A custom autograd function that performs a “soft” rounding operation on a tensor.

This function rounds the input tensor to the nearest integer in the forward pass. During the backward pass, it computes gradients using a ratio between the input and the rounded value, which helps to maintain meaningful gradients and avoid division by zero.

Forward Pass:
  • Rounds the input tensor using torch.round.

  • Saves a delta ratio for gradient computation if gradients are required.

Backward Pass:
  • Uses the saved delta ratio to scale the incoming gradient, allowing gradients to flow through the rounding operation.

Note:
  • The gradient computation is an approximation and differs from the original paper, but aims to provide stable gradients.

x (torch.Tensor): Input tensor to be rounded.

torch.Tensor: Rounded tensor (forward), gradient tensor (backward).

static backward(ctx, grad_output: Tensor) Tensor[source]

Computes the gradient of the output with respect to the input using the saved delta ratio.

Args:

ctx: The context object containing saved tensors from the forward pass. grad_output (torch.Tensor): The gradient of the loss with respect to the output.

Returns:

torch.Tensor: The gradient of the loss with respect to the input.

static forward(ctx, x: Tensor) Tensor[source]

Forward pass of the soft rounding operation.
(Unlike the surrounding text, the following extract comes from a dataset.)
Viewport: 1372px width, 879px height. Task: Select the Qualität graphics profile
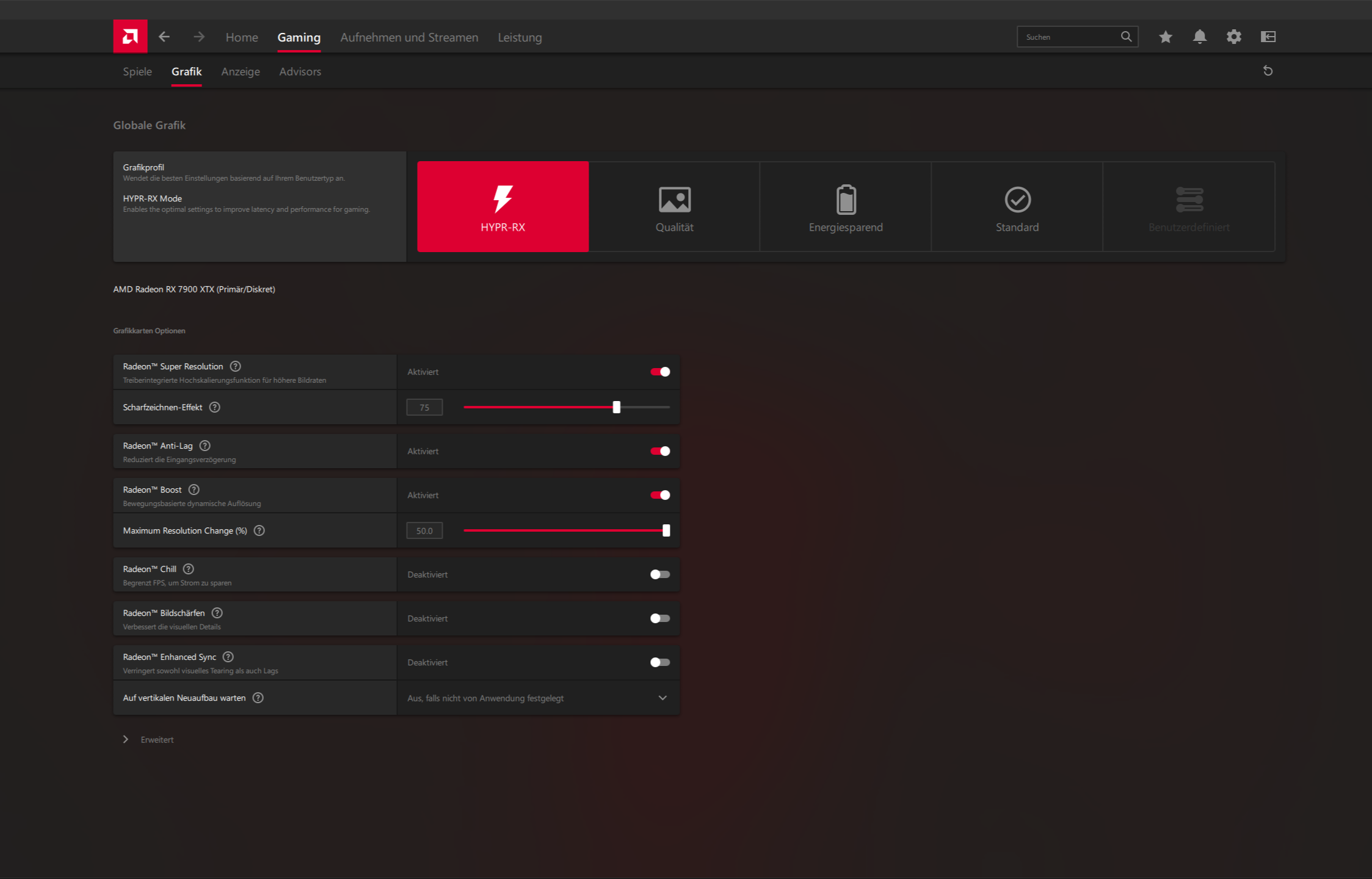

Performs a forward pass that rounds the input tensor x element-wise without tracking gradients. If gradients are required, computes a delta ratio to approximate gradient flow for non-differentiable rounding.

Args:

ctx: Context object used to save information for backward computation. x (torch.Tensor): Input tensor to be rounded.

Returns:

torch.Tensor: Tensor with each element rounded to the nearest integer.

Notes:
  • If x.requires_grad is True, saves a delta ratio for use in the backward pass.

  • The delta ratio is calculated as x / rounded where rounded != 0, otherwise set to zero.

  • If both x and rounded are zero, the delta ratio is set to one.

  • This gradient approximation is not identical to the original paper, but serves as a practical alternative.